ENTRIES TAGGED "strata sc 2014"
My earliest introduction to Apache Hadoop, several years ago, was using Hadoop with one of the popular NoSQL databases to build data acquisition pipelines for a semantic search engine for a potential customer. Originally, I had used classic ETL and database tools but the resulting data acquisition, cleansing, and entity extraction pipeline took days to run over a workload of several million medium / large XML documents. Like many others adopting NoSQL, we could have scaled up our relational approach with expensive server and software purchases, but the budget constraints meant that we had to look at other alternatives.

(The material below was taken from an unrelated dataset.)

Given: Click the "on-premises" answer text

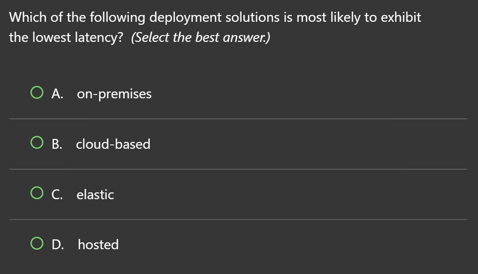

I started to experiment with using a mix of Hadoop components, open source ETL tools, XSLT (as the source data was archives of XML documents), and NoSQL technologies along with custom Java components to perform entity detection and custom plugins for the particular ETL software. The resulting prototype solution performed the same corpus preparation in hours even on a small proof-of-concept cluster.
For many approaching Hadoop solutions for the first time, the natural tendency is to view Hadoop from the perspective of just one facet of existing technologies such as databases, machine-learning, cloud computing, distributed storage, or distributed computing. While this can be very useful as a learning tool, it can lead to some misconceptions about the Hadoop components and ecosystem or applicable use cases.